令和五年二月下旬 群馬県前橋市の金刀比羅宮に参拝しました。産泰神社の境内社です。
文化七年(1810)建立
御祭神 大物主命
大工棟梁は大隅流伊藤生兵衛一門の矢崎久右衛門元形(1762-1827)。産泰神社拝殿や茅野市の三輪神社や酒室神社を建てた人です。
向拝の龍。
長押の上には 仙人の彫り物がありました。
正面の左端は鉄碗から龍を呼び出す陳楠仙人です。
干魃で困っていた人々のために 龍を呼び出して雨を降らせたと伝わります。
彩色はほとんど剥落してしまってます。
隣は鯉にまたがる琴高仙人。
龍子を捕えると言って水に入り 約束の日に鯉に乗って帰って来て弟子や人々を驚かせ 再び水中に戻って行った と伝わります。
金毘羅大権現の扁額。
扁額の右は盧敖仙人。元々は黄安仙人とは別人だったが習合して区別出来なくなったと言われます。
右端は瓢箪から駒を出す張果老。
正史にも名を連ねます。596年生まれの735年没。
139歳か。仙人としては早逝ですね。
仙人の張果老は驢馬を紙のように畳んで箱にしまい 乗る時は水をかけて戻したと伝わります。干し椎茸か切り干し大根みたい。
社殿右面。
「蝦蟇・鉄拐」の彫り物がありました。
手前は幽体離脱仙人の李鉄拐。鉄拐先生と呼ばれます。
魂を飛ばして知人に会いに行っている間に弟子に体を焼かれしまい 仕方なしに近くにあった物乞いの死体に乗り移る事になります(諸説あります)。
奥は蝦蟇仙人の劉海蟾。
「手に三足の蟾を持ち之を弄する形を描き 劉海戯蟾の図という。通常は蝦蟇仙人を以て最も多く知らる」『画題辞典』斎藤隆三
左面です。
鶴仙人 費長房。
巻き物を広げます。
鶴仙人は沢山いますが 費長房は 控鶴仙人や黄鶴仙人と同一人物という説もある様です。
木の葉に乗ったこちらのお方は初めましてでしょうか。
何処かでお目に掛かった様な気もしますが…
北斎漫画や列仙伝をひっくり返してみましたが 見つかりませんでした。ご存知の方がいらっしゃいましたらご教示下さい。
刺青師・龍元
036-03(2023.04.07)
コメント
葉に乗った仙人?は不明ですね、以前調べましたが辿り着けずマニアックな方のブログを見ても『不明』となっているので、かなり珍なお方なのかと思われます。葉が大きいのか?葉に乗るくらい小さいのか?小さいなら少彦名命?

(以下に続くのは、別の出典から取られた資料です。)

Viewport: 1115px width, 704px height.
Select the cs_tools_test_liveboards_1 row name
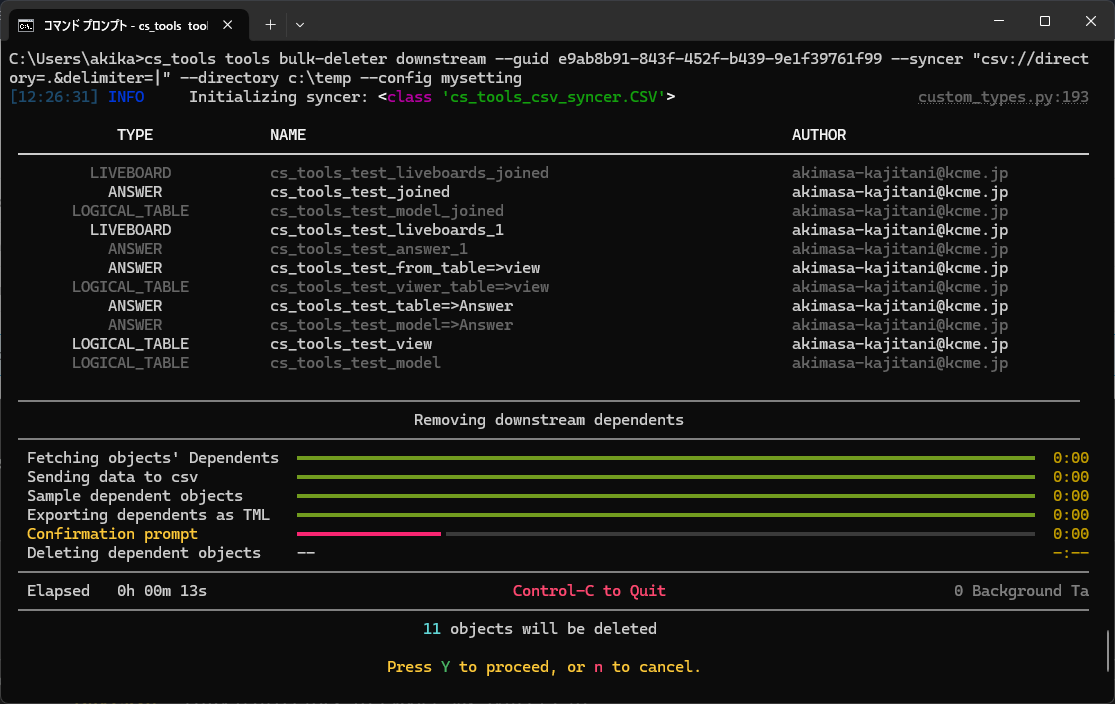[x=386, y=230]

歌川国芳『日本国開闢由来記』少彦名でググると葉に乗った少彦名命の画に辿り着きましたが、その画の少彦名は高貴なお方、こちらの彫刻は『仙人』ってな雰囲気なので、少彦名ではなさそうな?不明ですね。
錺さんおはようございます。
なるほど「葉が大きいのか?葉に乗るくらい小さいのか?」は良いポイントですね。大体において仙人はそこら辺が曖昧です。
国芳も色々描いてるんですね。勉強になります。ありがとうございます。